Case unsolved, panel ends Mexico probe

Stonewalled by government in disappearance of 43 students, investigators say

MEXICO CITY -- An international panel of experts that arrived in Mexico to investigate the disappearance of 43 students said it cannot solve the case because of a sustained campaign of harassment, stonewalling and intimidation against it.

The international investigators said their job is far from complete. But they will nonetheless leave Mexico in the coming days -- pushed out, they say, by a government many suspect of covering up what happened on the night in September 2014 when the college students were abducted by the police and never seen or heard from again.

The investigators said they have endured carefully orchestrated attacks in the Mexican media, a refusal by the government to turn over documents or grant interviews with essential figures, and even a retaliatory criminal investigation into one of the officials who appointed them.

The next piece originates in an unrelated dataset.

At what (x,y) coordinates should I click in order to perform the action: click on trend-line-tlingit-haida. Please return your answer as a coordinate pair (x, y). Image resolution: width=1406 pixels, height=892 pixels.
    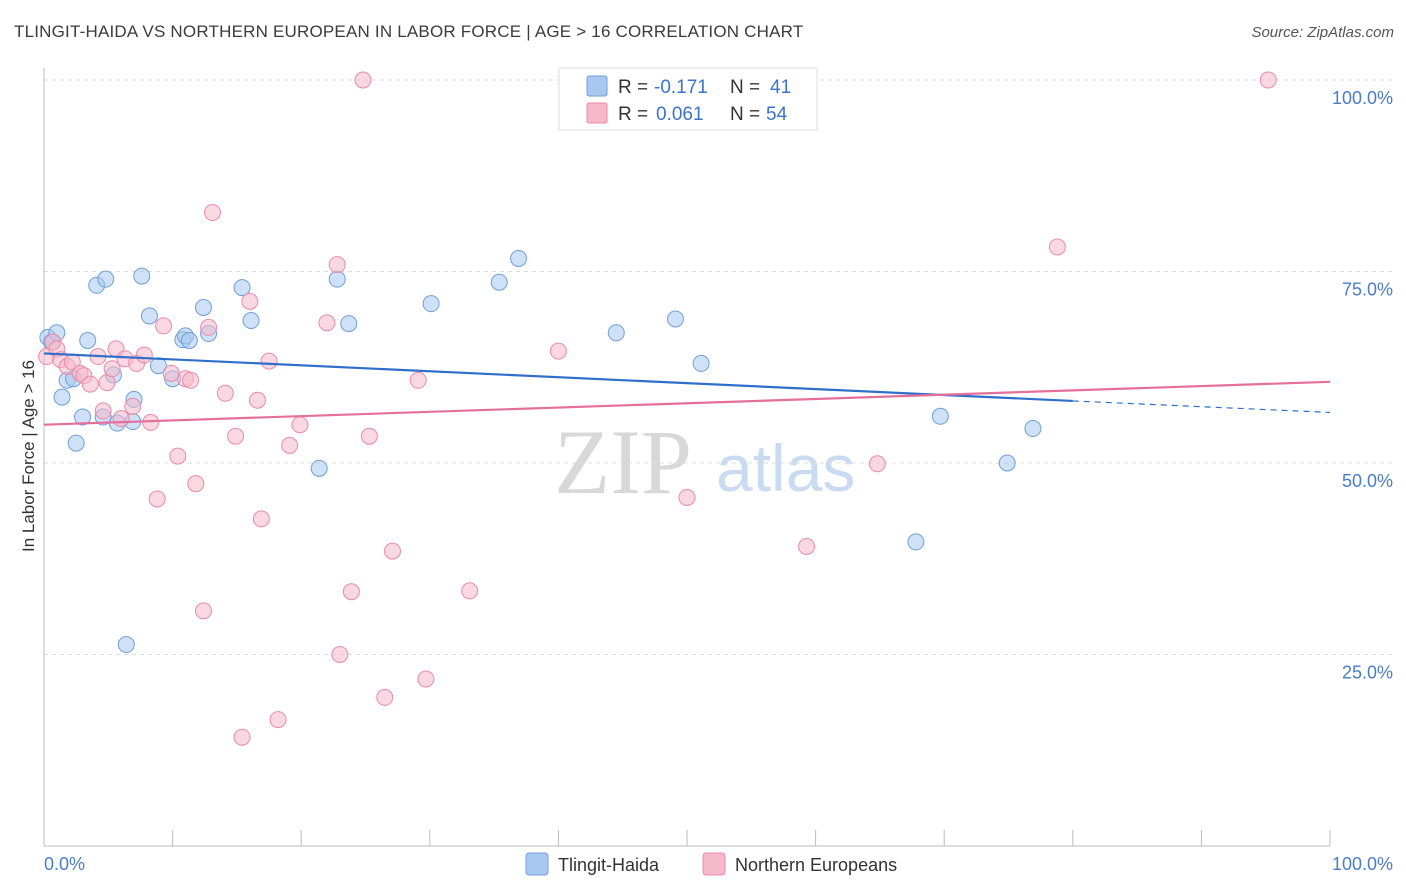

By contrast, the Mexican government said it has fully cooperated with the experts, completing the vast majority of their information requests, while it is still processing the rest.

For some, the conclusion is that the government does not want the experts to solve the case.

"The conditions to conduct our work don't exist," said Claudia Paz y Paz, a panel member who earned international recognition for prosecuting a former Guatemalan dictator on charges of genocide. "And in Mexico, the proof is that the government opposed the extension of our mandate, isn't it?"

The pressure on the investigators -- described by some of the five panel members -- undermines promises by the Mexican government to cooperate fully and uncover what happened to the students, one of the worst human-rights abuses in the country's recent memory.

The case ignited a global outcry. Hundreds of thousands of people flooded the streets to protest the disappearances, sending President Enrique Pena Nieto's approval ratings plummeting and contradicting his effort to depict Mexico as a progressive nation ready to assume its place on the world stage.

For the families of the missing, young men training to be teachers in impoverished areas of rural Mexico, the experts' departure will be devastating. All along, they have refused to believe the government's version of events -- that their children, who were in the city of Iguala as part of a protest, were kidnapped by local police officers working for powerful criminal gangs, then killed and incinerated in the garbage dump of a nearby town. In its version of the story, the government never gave a clear motive for the attack.

For many Mexicans, the case represents something far greater than 43 deaths: It is a window onto the tens of thousands of others who have disappeared during the nation's decadelong drug war, and the anguish visited on their families. Caught between cartel violence and a government either unwilling or unable to help, they are victims twice.

"This is something that will probably haunt us for a long time," said Francisco Cox, a Chilean human-rights lawyer and another member of the group of experts. "But it didn't make sense to stay here, because in a certain way it's giving legitimacy to something deep inside you know isn't right."

Although the group's final report will be issued this morning, the case is far from solved. The remains of only one of the 43 have been found and identified; the rest are still missing.

Another question is how high the collusion between the drug gangs and the government goes. Although the government's investigation focused on the complicity of the local authorities, the expert panel uncovered evidence that state and federal officials and even military personnel were present on the night of the students' disappearance.

"It was clear in the government's investigation and the official account that there was an intention to keep this case at a municipal level, in terms of responsibility," said Carlos Beristain, another expert in the investigation. "But we revealed the presence of state and federal agents at the crime scenes and furthermore that their participation implied responsibility."

The government insisted that the parting of ways with the international experts will be amicable, and it has thanked them in public for their work. The experts were not forced out, according to the government. They ran out of time.